Fins points out that, although "Maggie's" case is particularly dramatic, it is just the latest acknowledgment of the capacity for PVS recovery. In 1994 a distinction was made between a persistent and permanent vegetative state. In 2002 a "minimally conscious state" was distinguished from a vegetative state. In 2006 a study on a patient who was "clinically vegetative on examination" revealed that her brain activated its motor and spatial regions when she was asked to imagine herself playing tennis and then walking in her house.

She was even able to correctly answer yes-or-no questions by imagining one or the other as her response. In his magisterial 2015 book with Cambridge University Press, Rights Come to Mind, Fins tells the detailed stories of several patients thought to be vegetative but who ended up in a very different place. One dramatic example is that of "Maggie," a patient with whom Fins interacted personally. After having a stroke during her senior year at Smith College, she was deemed to be in a vegetative state and would have remained mistakenly diagnosed if not for her neurologist, who discovered that she was trying to communicate by blinking her eye. Studies of Maggie's brain later showed that the "perceived fixity" model must be abandoned. Her brain was rewiring itself.
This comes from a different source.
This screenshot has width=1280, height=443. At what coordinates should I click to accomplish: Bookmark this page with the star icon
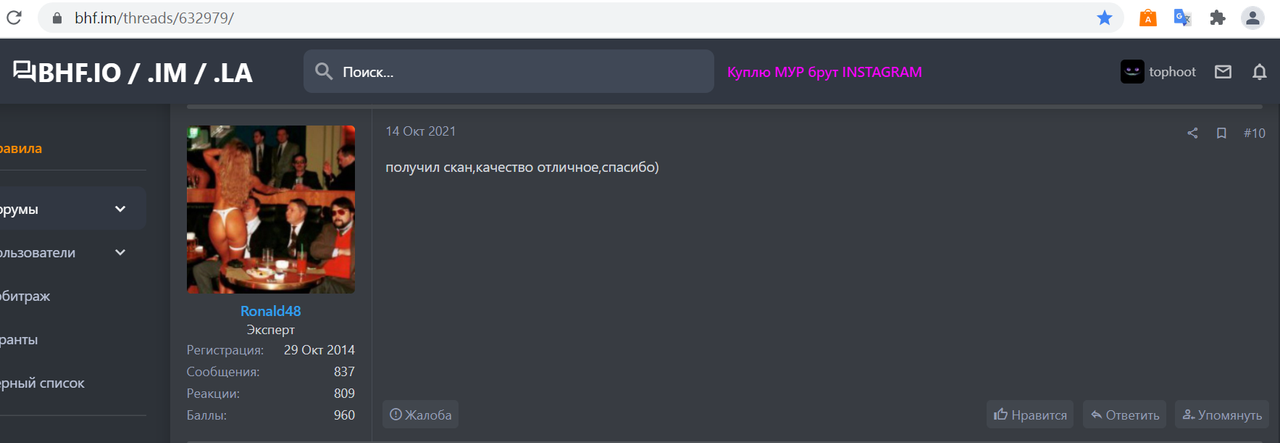pos(1104,17)
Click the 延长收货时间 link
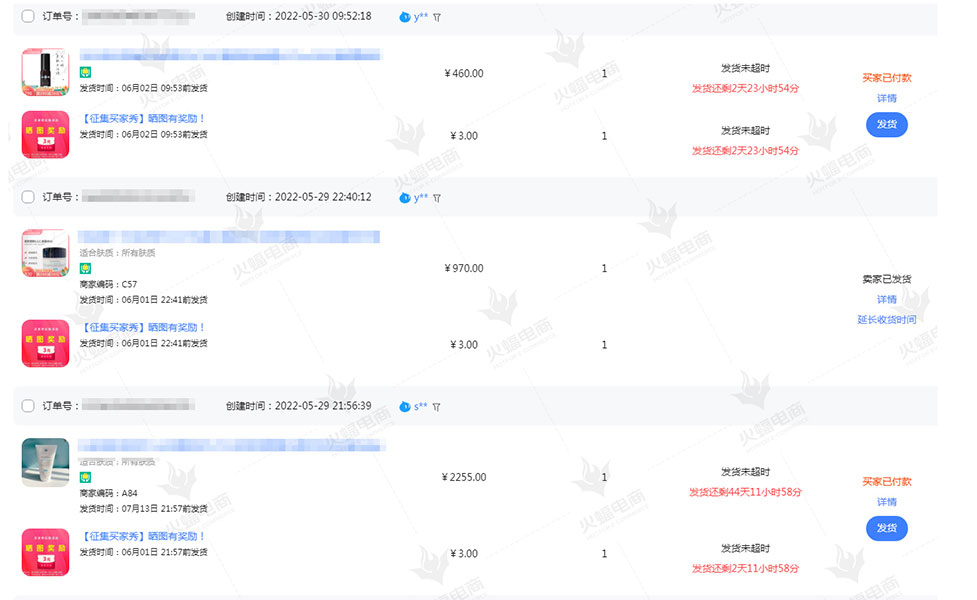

Fins' work reveals that cases like Maggie's are far from isolated. He cites replicated studies which show that an astonishing forty percent of patients "thought to be vegetative" were "in fact in the minimally conscious state." The review of the clinical evidence leading to the new guidelines mentioned above found that twenty percent of patients thought to be permanently unconscious might regain consciousness. Given these facts, the move to describe a "vegetative state" as "chronic" was a long time coming. Fins rightly notes that, if the US had been in a normal news cycle at the time (that is, not one dominated by presidential politics), the dramatic report from the clinical organization mentioned above would have made headlines—and would have rocked the world of bioethics.

Why does Fins use such dramatic language? Because on his view the perceived fixity of the vegetative state was central to the iconic right-to-die cases, including that of Terri Schiavo. The "key question," he insists, "is whether acknowledging that the vegetative state is not what we thought it was undermines the hard-won right to die." He says that it was "reassuring," historically, to rely on the very clinical judgments which have now been discarded as mistaken.

But now he asks whether what we've learned may "undermine one of the central accomplishments of early bioethics—namely, advancement of patients' and families' dominion over choices about how they live and die?" Harkening back to abortion (which, tellingly, comes up again and again in these debates), Fins compares the abandoned consensus on the fixed nature of the vegetative state to a similarly abandoned consensus on fetal viability. The latter was central to the trimester framework employed in Roe v. Wade, but discrediting it eroded at least some arguments for abortion rights. Could something similar happen to "the hard-won right to die"?

Short answer: not necessarily. Both Fins and I agree that, even in circumstances where there is consciousness, there will be times that life-sustaining treatment can and even should be withdrawn (especially when the patient can communicate wishes for no extraordinary treatment). But the way Fins asks the questions above is quite revealing about what is at stake here. We will return to this when we consider how these patients may be treated in the future. But let us finish this section by giving Fins the last word on what the new findings might mean for how we view the case on which this chapter has focused:

"Recoveries out of the formerly 'permanent' vegetative state will prompt us to revisit the debate over Terri Schiavo, a case that divided her family and the nation. If some patients whose consciousness was thought to be irretrievably lost can return from that great unknowing beyond, is it ever proper to withhold or withdraw care? If we hang on long enough, won't some of these people recover? Without the futility of the permanent vegetative state, of permanent unconsciousness, are we obliged to promote a 'culture of life'?"